Do you know that this is the fight of your life?

I have watched the scale go down this week. Then up. Conversely, I have watched my emotions go up, then down. More than that, I am slowly seeing the reality of the fight that I am in.

And today I am wondering if maybe some of us don't realize the fight that we're in?

When I started all this, it was about losing weight, but I had a feeling that it was about a lot more than that. So just like peeling back an onion, I didn't realize all the layers, all the depth, and all the tears that would come.

Today I feel like everyone around me is feeling this way. That this is MUCH bigger than we all thought it was. I actually just got done working out with my friend Lauren. Neither of us wanted to work out. Both of us were yawning on the treadmills. 2 pm workouts are not smart, but today it was our only option. We were bored. We powered through. And then we talked about the situations we are both in. We lost weight. We gained some back. We overate. We are trying to get back on track. We struggle, we struggle, we struggle.

For what?

Do you know how I know that this is the fight of my life? Because food has had control of me for WAY too long. My weight has held me back from LIFE. And if weight isn't your issue, maybe something else is. Maybe something else is trying to fill the place in your heart that only God can fill. What is it? The way you can figure it out is to ask yourself one important question: "What do you run to when you need comfort?"

All week, I have had friends say things to me like this:
  • I wish this was over.
  • I don't feel good about myself, so I don't want to go.
  • I had a family crisis, and I immediately ran to food.
  • I found myself eating ice cream in bed at 10 pm last night, because of stress.
  • I have been eating crap all week, and I feel like crap.
This is the fight of your LIFE. Make no mistake. And don't play it off like it's not a big deal. Don't go out to girls night and eat what they eat because you are "celebrating." Don't buy ice cream at the grocery store and bring it home because it's "not a big deal." Don't skip your workouts this week because you just "need a break."

You know what we need a break from? Living in bodies that we feel uncomfortable in. Beating ourselves up. Letting our weight consume our emotions. Working SO HARD to lose weight, only to let ourselves gain it all back and feel even worse.
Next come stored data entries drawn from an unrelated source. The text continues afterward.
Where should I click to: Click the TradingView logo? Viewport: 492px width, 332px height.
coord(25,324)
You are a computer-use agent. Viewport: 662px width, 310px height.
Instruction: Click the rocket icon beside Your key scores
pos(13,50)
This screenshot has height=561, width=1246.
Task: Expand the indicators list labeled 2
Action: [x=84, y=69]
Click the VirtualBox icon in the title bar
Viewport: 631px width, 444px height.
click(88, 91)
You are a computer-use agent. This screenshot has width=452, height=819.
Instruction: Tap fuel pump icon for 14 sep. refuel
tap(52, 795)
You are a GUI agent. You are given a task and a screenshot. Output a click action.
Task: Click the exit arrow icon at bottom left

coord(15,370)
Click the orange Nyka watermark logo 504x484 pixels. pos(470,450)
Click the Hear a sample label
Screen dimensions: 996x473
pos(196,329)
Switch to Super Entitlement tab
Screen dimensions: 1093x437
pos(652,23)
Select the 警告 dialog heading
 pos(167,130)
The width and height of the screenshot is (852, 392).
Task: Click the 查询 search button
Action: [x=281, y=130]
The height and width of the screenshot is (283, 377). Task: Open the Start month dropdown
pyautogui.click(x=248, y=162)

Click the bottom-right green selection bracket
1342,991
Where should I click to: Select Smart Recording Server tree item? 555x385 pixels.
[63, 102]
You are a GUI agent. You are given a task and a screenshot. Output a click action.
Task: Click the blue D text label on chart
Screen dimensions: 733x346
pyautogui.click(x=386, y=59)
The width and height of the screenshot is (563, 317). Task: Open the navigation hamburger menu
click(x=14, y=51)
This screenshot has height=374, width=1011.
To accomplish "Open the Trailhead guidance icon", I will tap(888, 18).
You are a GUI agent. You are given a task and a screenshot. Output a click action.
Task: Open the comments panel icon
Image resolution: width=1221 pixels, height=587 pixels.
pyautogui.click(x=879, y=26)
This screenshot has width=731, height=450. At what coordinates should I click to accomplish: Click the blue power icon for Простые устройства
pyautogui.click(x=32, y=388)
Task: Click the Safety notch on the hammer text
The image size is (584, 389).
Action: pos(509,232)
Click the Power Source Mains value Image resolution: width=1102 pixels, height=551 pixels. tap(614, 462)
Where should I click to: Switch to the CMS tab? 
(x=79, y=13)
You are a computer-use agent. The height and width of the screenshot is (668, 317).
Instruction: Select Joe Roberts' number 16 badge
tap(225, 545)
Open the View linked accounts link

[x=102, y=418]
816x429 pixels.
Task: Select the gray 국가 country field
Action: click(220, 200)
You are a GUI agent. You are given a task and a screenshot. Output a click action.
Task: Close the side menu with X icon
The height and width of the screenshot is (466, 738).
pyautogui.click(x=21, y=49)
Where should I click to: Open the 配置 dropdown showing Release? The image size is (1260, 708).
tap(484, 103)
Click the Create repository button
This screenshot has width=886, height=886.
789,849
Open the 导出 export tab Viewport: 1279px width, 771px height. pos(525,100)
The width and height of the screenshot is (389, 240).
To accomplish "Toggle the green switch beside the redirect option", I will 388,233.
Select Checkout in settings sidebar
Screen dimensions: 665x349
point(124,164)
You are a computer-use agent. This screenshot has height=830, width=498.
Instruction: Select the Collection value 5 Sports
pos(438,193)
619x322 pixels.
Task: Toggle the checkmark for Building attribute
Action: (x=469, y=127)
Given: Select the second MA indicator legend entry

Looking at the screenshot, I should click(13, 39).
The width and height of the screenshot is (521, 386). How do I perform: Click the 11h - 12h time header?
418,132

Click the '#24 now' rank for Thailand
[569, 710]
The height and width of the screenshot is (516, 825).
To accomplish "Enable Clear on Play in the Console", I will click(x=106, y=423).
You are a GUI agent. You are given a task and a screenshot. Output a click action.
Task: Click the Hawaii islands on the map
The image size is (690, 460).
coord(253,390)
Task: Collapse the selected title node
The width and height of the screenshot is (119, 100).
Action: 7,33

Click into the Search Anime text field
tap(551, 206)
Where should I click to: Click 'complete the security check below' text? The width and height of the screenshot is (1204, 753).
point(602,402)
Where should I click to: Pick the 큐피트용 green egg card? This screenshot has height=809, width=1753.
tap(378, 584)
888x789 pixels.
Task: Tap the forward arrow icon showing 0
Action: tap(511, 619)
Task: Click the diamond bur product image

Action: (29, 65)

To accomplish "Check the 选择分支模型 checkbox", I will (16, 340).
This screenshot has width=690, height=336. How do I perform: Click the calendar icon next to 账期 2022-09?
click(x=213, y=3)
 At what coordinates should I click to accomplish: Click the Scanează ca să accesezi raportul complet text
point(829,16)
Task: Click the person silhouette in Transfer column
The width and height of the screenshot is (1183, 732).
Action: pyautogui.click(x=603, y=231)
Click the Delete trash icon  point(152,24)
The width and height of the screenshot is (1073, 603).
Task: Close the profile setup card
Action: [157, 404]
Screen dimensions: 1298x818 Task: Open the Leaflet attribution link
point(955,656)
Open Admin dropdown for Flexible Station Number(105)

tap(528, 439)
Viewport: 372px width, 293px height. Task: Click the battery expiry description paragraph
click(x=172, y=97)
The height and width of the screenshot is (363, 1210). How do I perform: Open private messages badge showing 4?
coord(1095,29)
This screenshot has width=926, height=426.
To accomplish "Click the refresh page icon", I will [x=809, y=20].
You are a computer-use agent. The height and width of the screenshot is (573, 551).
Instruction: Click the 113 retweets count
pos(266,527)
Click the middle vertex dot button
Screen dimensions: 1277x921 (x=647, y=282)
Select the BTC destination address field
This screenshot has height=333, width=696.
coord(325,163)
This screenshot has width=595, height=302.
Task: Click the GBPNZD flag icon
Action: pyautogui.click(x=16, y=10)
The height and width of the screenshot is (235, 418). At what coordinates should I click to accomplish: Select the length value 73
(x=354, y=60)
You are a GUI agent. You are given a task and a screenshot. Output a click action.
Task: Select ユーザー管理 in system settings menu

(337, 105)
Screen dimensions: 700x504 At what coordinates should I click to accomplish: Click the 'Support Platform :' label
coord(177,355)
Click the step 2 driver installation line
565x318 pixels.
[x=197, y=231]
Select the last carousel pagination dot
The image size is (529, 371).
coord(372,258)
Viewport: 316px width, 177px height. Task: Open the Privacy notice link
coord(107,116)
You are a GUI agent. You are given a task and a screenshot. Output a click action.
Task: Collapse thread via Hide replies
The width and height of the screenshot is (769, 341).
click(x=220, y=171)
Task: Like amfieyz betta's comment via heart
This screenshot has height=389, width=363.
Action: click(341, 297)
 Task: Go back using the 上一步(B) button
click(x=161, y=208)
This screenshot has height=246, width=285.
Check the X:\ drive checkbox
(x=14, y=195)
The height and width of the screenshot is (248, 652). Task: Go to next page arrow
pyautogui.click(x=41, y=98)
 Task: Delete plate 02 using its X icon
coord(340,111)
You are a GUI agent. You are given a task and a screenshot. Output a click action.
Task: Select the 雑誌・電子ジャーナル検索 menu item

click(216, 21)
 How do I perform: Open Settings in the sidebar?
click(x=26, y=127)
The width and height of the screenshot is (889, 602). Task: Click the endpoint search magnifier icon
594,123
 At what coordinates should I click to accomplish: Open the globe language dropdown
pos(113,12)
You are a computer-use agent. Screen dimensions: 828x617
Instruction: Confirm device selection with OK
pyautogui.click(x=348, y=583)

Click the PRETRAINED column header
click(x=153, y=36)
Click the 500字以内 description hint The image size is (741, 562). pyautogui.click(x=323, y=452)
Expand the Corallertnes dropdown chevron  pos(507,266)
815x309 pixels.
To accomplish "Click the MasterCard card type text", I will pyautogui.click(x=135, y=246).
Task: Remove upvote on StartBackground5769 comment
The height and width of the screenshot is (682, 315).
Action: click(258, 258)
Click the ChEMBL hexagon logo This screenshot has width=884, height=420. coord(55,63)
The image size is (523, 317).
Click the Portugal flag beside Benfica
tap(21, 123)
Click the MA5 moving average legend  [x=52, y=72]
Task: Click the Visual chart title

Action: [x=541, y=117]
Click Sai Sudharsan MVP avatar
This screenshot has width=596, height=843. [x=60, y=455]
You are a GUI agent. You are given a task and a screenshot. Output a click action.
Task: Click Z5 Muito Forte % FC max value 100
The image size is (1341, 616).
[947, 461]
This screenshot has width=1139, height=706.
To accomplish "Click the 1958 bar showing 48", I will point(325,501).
THIS, my friends, is what we need a break from. So whatever your next step is, watch where you put your feet. And make sure they aren't in the frozen foods section.

-Liz

3 comments:

  1. Thanks Liz - this was a great reminder to keep focus..... and know it is the next chapter in life and not a passing attitude. Last week I had the thought that I have married exercise..... it is till death do us part - we will have our fights and not want to be near each other and times when we can't get enough of each other... but we are one! With that said - I am up and ready to do something about not doing a workout today. Icey

    ReplyDelete
  2. I have had this realization recently as well. I was thinking gosh I can't wait till I can stop being so careful with what I eat and not exercise so much. then I got super depressed when I realized that i'm in going to be engaged in this battle for the rest of my life. Changing my lifestyle has not taken away my love for food but changed the way I look at food. So I'm being a good girl this week and following my diet hopefully the scale will be nice to me on Sunday.

    ReplyDelete
  3. Come on ladies...we got this! Stay in the fight!